Author of ‘Sexual Injustice: (In)access to Gender Affirming Medical Care for Transgender and Gender Diverse South Africans’, Landa Mabenge, discusses access to gender-affirming healthcare interventions for transgender and gender-diverse populations. This can include psycho-social access, hormone therapy, surgical therapy and fertility treatments.
He said fertility treatments were hardly discussed in literature about transgender and gender-diverse demographics within the South African context. Historically, such silence and invisibility have led to exclusion and marginalisation in health care.
“We seek access in a cis-normative binary healthcare system rooted in intersecting oppression – for example, racial, gender and class oppression,” he said. Moreover, Mabenge believes a lot of literature regarding South African transgender and gender-diverse populations has been foregrounded by civil society organisations, which have petitioned select healthcare providers willing to engage on issues of access to healthcare interventions.
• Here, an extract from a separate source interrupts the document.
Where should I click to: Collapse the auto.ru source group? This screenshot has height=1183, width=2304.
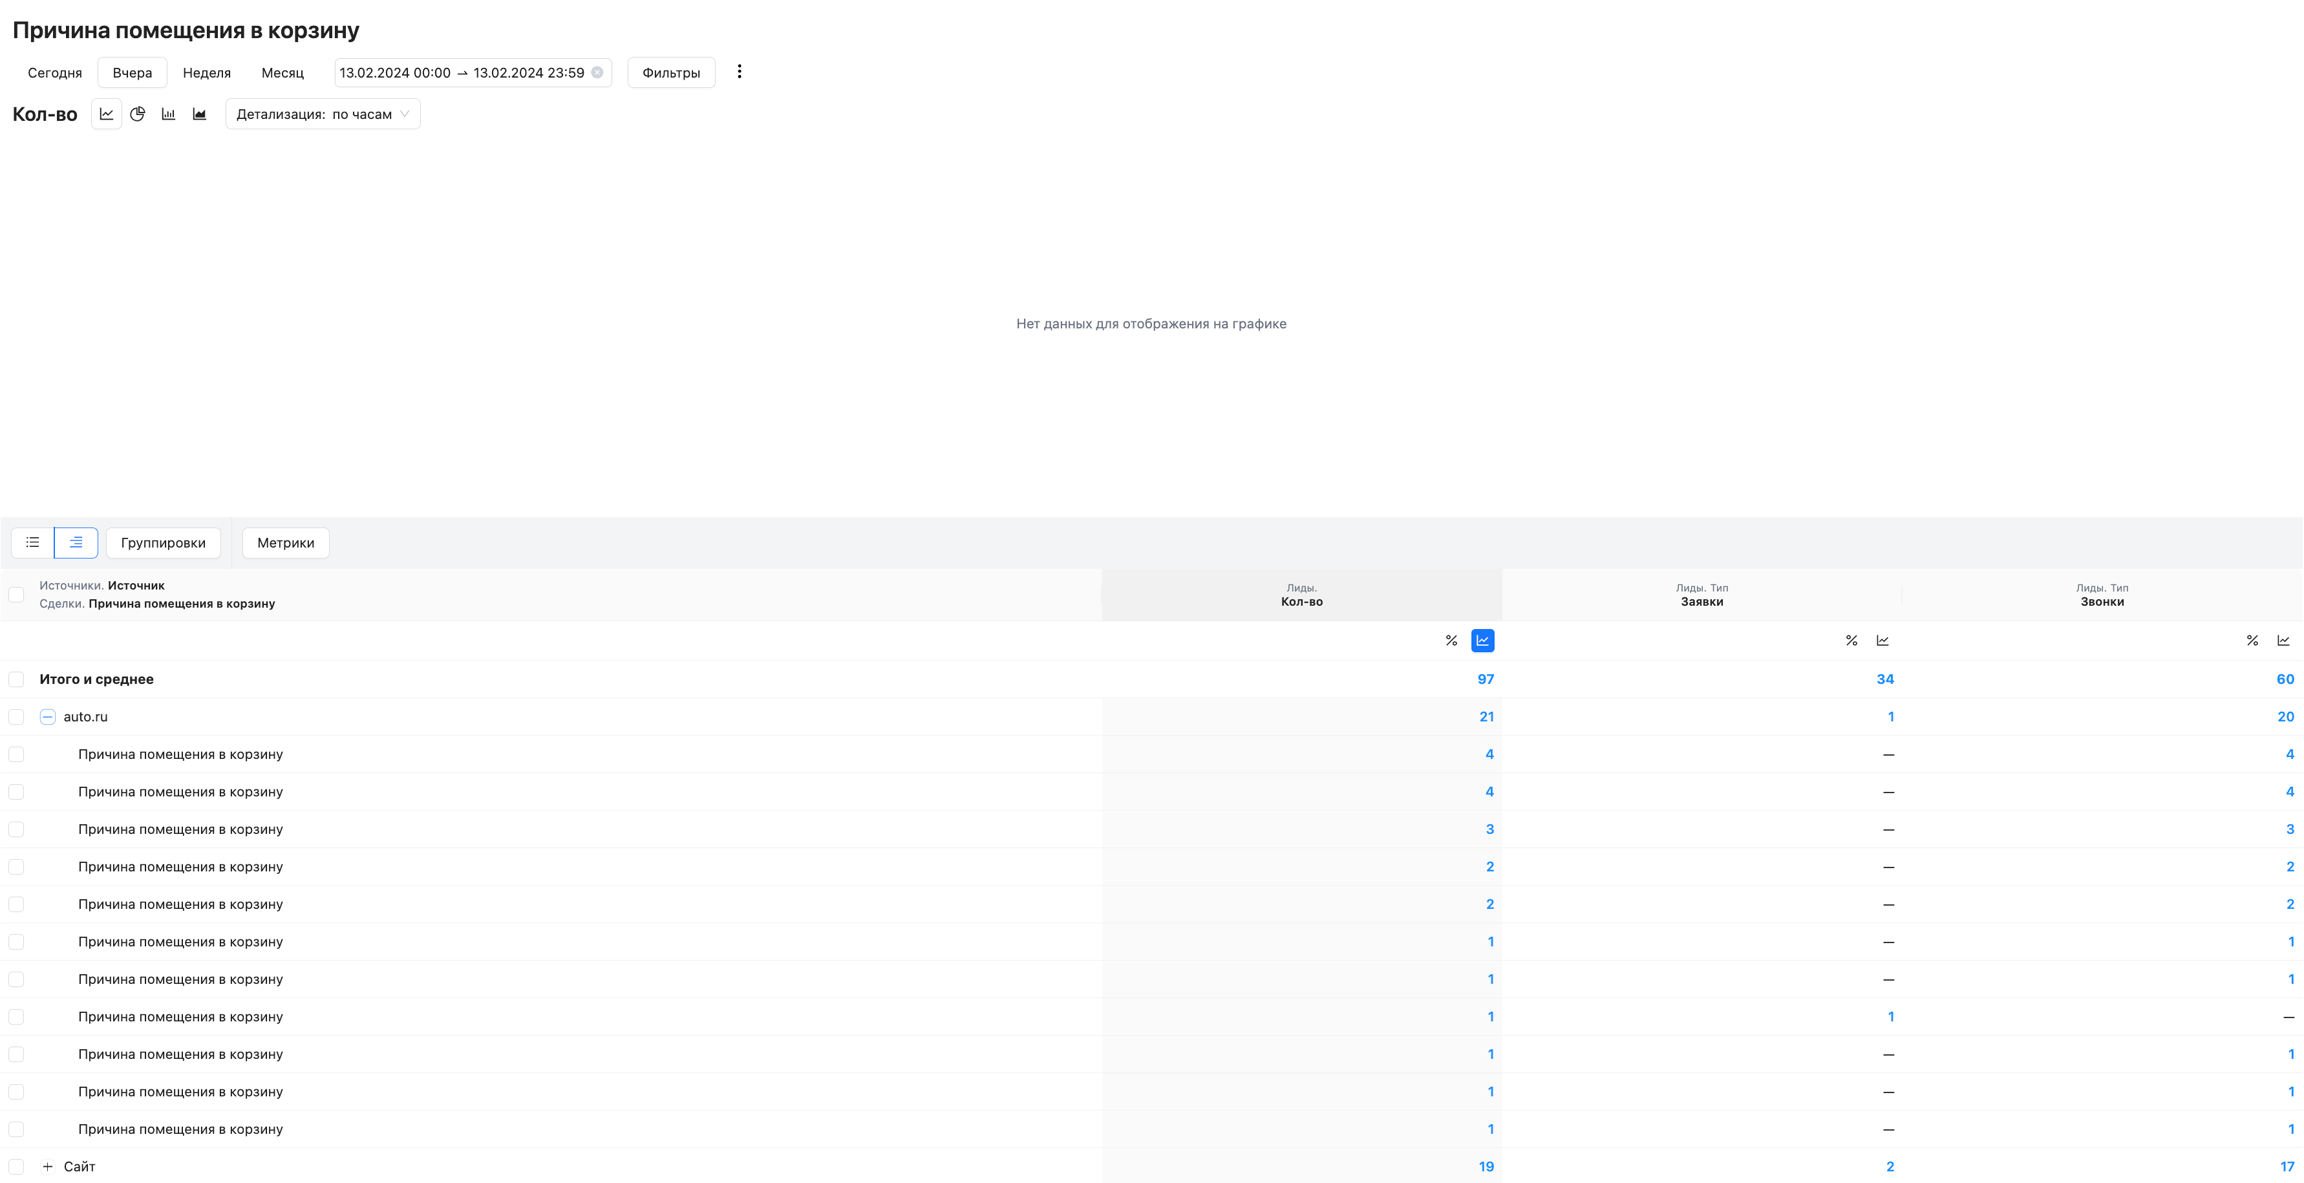[47, 717]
Much of the existing literature also speaks to the broader LGBTI+ populations, not specifically to transgender and gender-diverse people. Within the literature, there is an even narrower focus on access to interventions related to HIV and AIDS and not gender care. “Yet, gender diverse and transgender communities have guaranteed rights in terms of legislation in the constitution,” Mabenge said. Furthermore, the SA healthcare system is two-tiered – public and private care. Private care is exclusionary because it relies on affordability. However, even there, healthcare providers lack understanding and sometimes willingness to care for transgender and gender-diverse individuals.
In ‘The Quest for a First-Born: Boys’ Reproductive Desires and Un/internationality of Teenage Pregnancy’, Busisiwe Nkala-Dlamini partnered with Thobeka Nkomo to look at whether young people were using sexual and reproductive health services to prevent unintended sexual outcomes, especially unintended pregnancies.
They conducted a study between 2015 and 2016 focused on girls and boys from 13 to 19 years old. The teenagers were divided according to their gender and age groups. According to Nkala-Dlamini, a contradiction between young people’s knowledge and information and their actions stood out.
What also stood out was how boys’ behaviours undermined the very reproductive rights and services intended to promote sexual reproductive health rights for young people. She said the teenagers were aware of their sexuality and reproductive health services available; however, the boys did not want to prevent the pregnancies. They, instead, wanted to be the first ones to impregnate the girls.
This quest by boys essentially undermined the reproductive health rights of young girls. “This speaks to the application of policy and how sexual and reproductive health services are positioned for both girls and boys, Nkala-Dlamini said. “We need to try and understand boys as important partners in dealing with the issues of reproductive choice young girls are making,” she said.
Mavuso remarked that the book’s chapters contributed to knowledge production by focusing on under-explored or unexplored areas. “This important work challenges not only mainstream literature in sexual reproductive health but also Sexual Reproductive Justice literature in particular,” he said.
“The chapters challenge the idea that poor people, black people, sex workers, people living with disabilities, trans and gender diverse people and sex diverse queer people are out of place in sexual and reproductive activism and literature.”